Transformers v5.9.0 ships three new model architectures, one breaking change that requires immediate attention, and a round of audio improvements. Here is what matters for builders.

Three new architectures

Cohere2Moe brings Command A+ into the library. It is a Mixture-of-Experts model with a hybrid attention pattern that combines sliding window and full attention layers. It supports a very large context window and uses both shared and routed experts. If you are building on long-context retrieval or multi-document reasoning pipelines, this is worth evaluating.

Parakeet TDT lands as a new audio model addition. The source release notes are brief on details, so check the pull request directly for specifics.

HRM-Text is the most architecturally interesting addition. It is a hierarchical recurrent language model with two transformer stacks running in a nested recurrence: one stack handles slow, abstract planning, the other handles fast, detailed computation. It uses PrefixLM attention, where instruction tokens attend bidirectionally and response tokens attend causally. It also adds per-head sigmoid output gates and parameterless RMSNorm. Importantly, this is a base model. There is no instruction tuning or chat template. You would need to handle that yourself. A paper is available and documentation is up.

One breaking change you cannot ignore

If you are using SAM3, EdgeTAM, or SAM3-Lite-Text, the text_embeds input contract has changed. These models now expect full text embeddings instead of just pooler outputs. This aligns them with other models in the library, but it means your existing inference code will break silently or loudly depending on your setup. Audit your input pipelines before upgrading.

Audio gets broader and more robust

AudioFlamingoNext model checkpoints are now supported. Dynamic vision and audio tensors have been extracted into standalone pure functions, which improves compilability of audio and vision encoders. Error messaging is now friendlier when you try to load audio from a video file. New documentation covers audio and video processors.

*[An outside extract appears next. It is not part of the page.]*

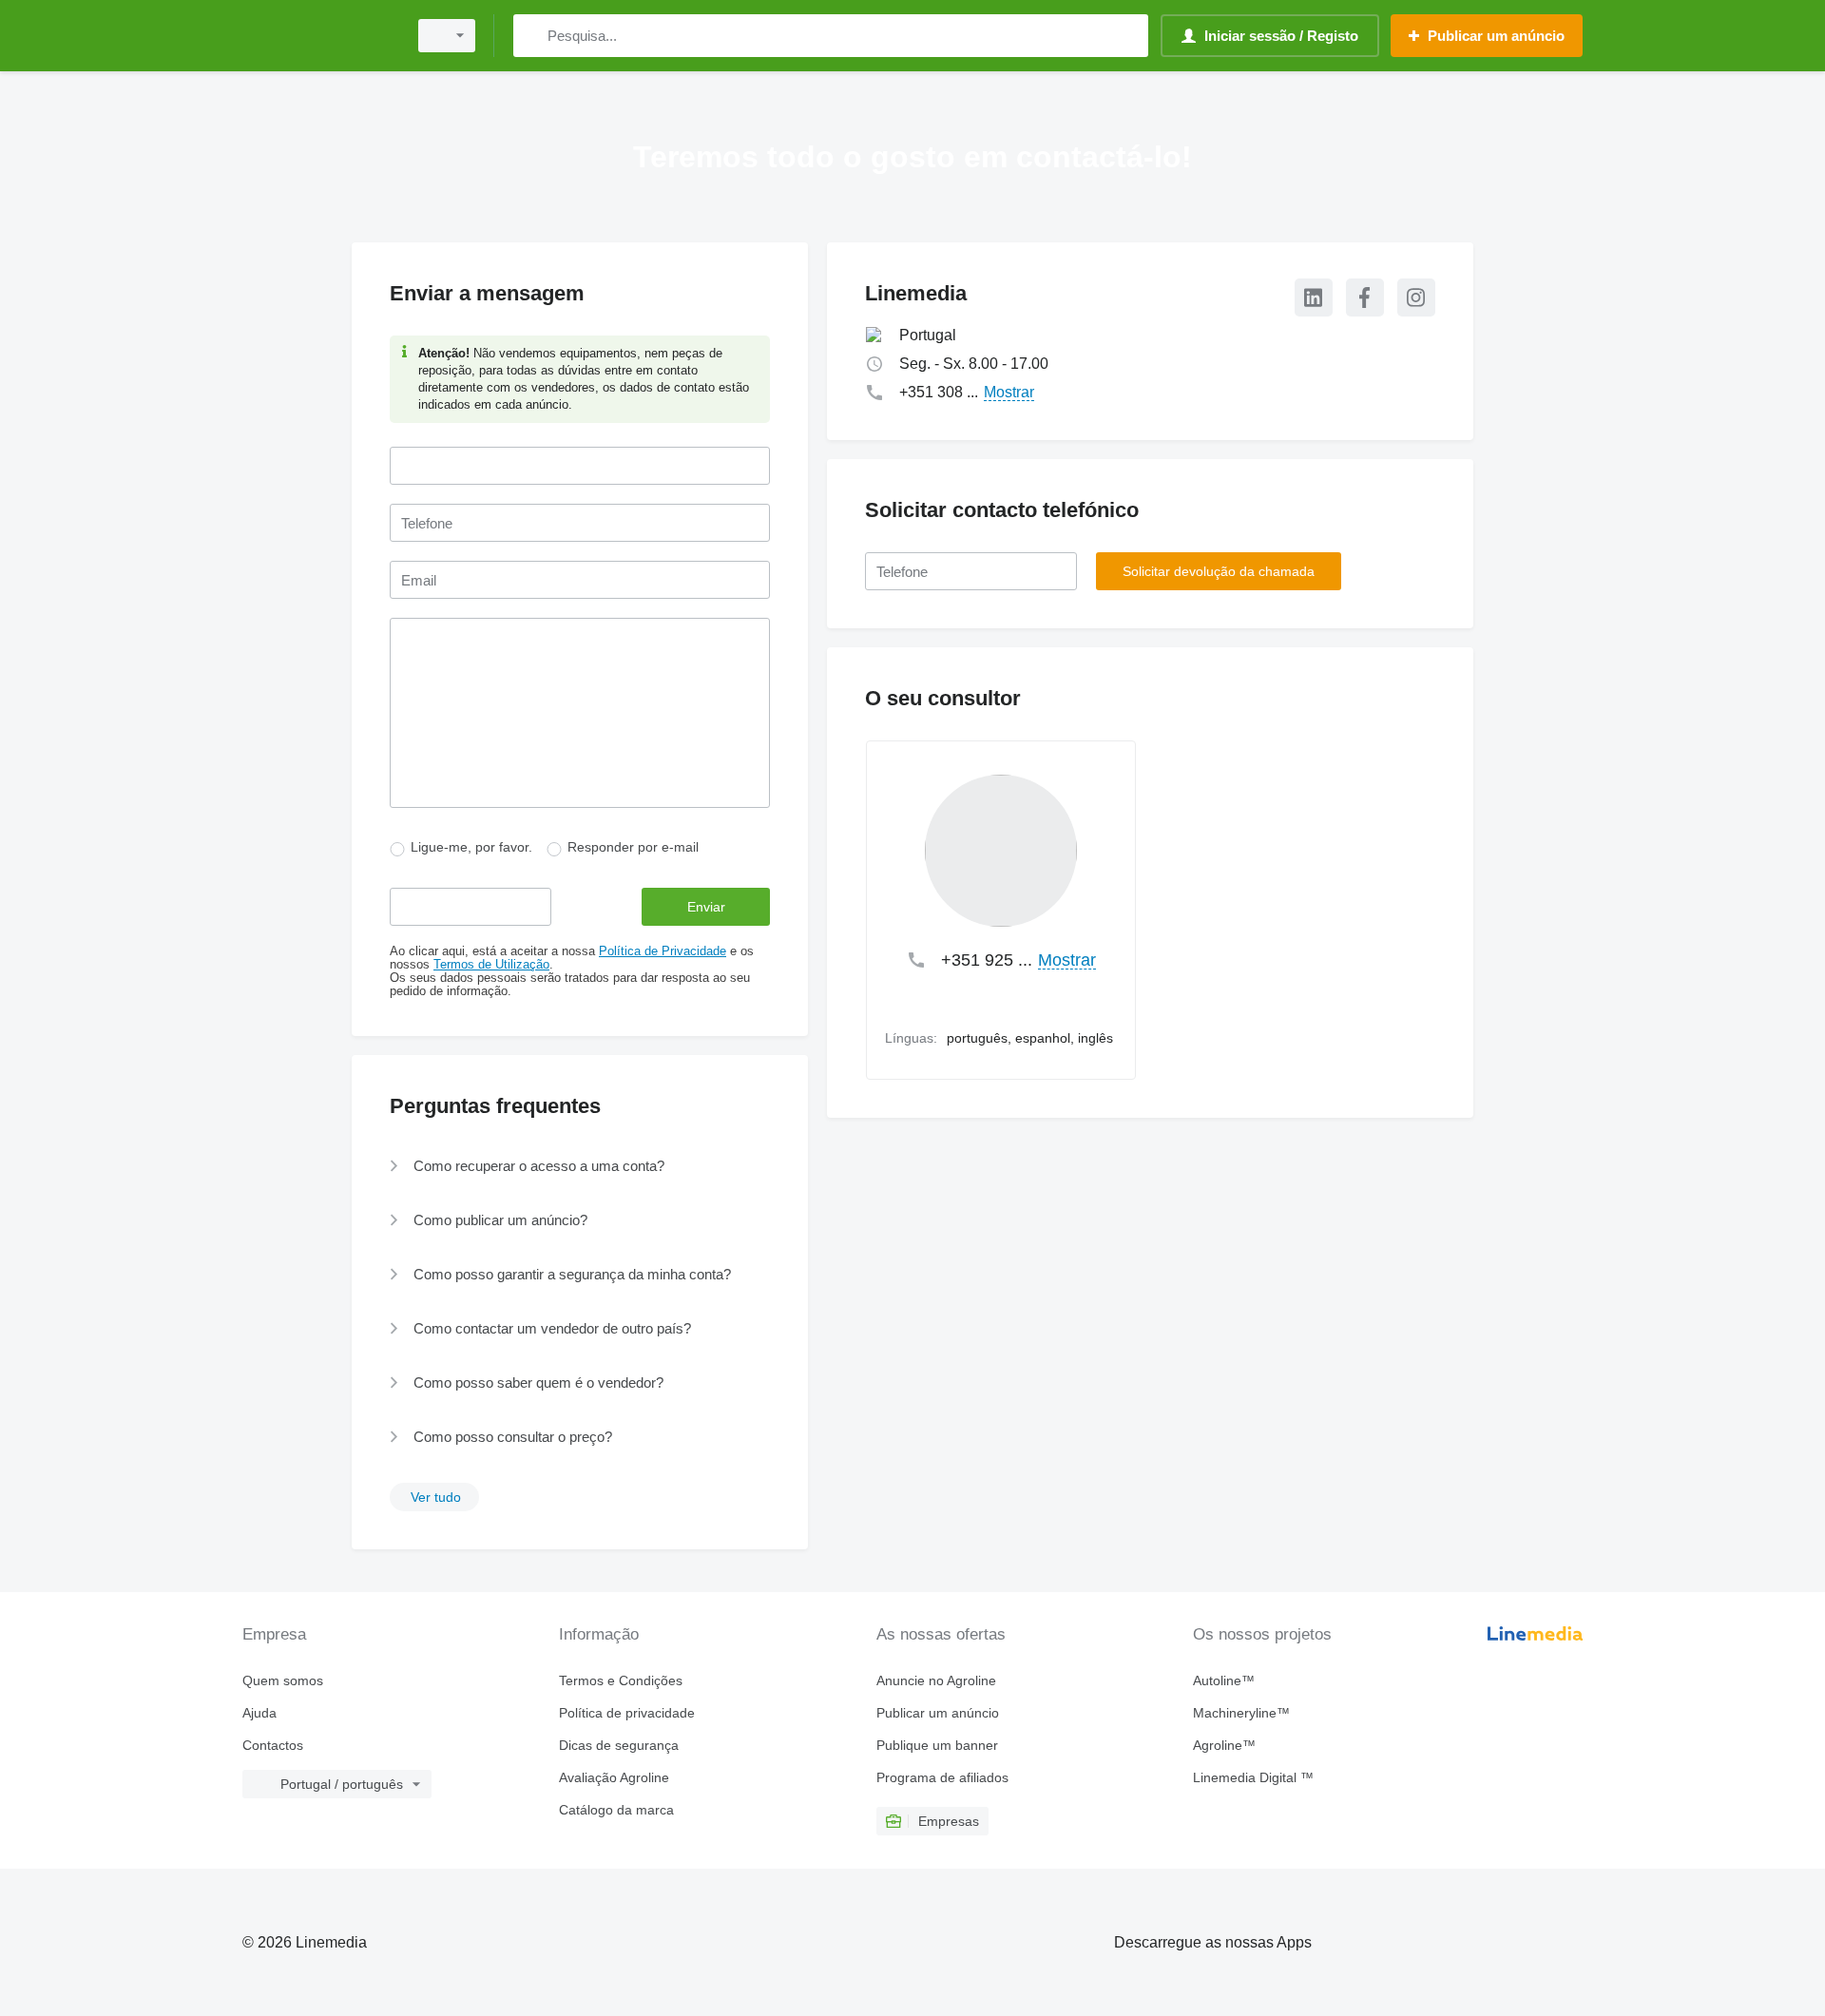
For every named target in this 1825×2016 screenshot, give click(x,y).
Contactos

None of these audio changes are breaking, but the standalone pure functions refactor could affect custom integrations that hook into the encoder internals.

What to do today

If you maintain pipelines using SAM3, EdgeTAM, or SAM3-Lite-Text, update your text_embeds inputs before pulling v5.9.0. If you are exploring long-context MoE models, pull the Cohere2Moe docs and test it against your context window requirements. If you are researching hierarchical reasoning architectures, HRM-Text is a clean base to experiment with, just plan for the absence of instruction tuning.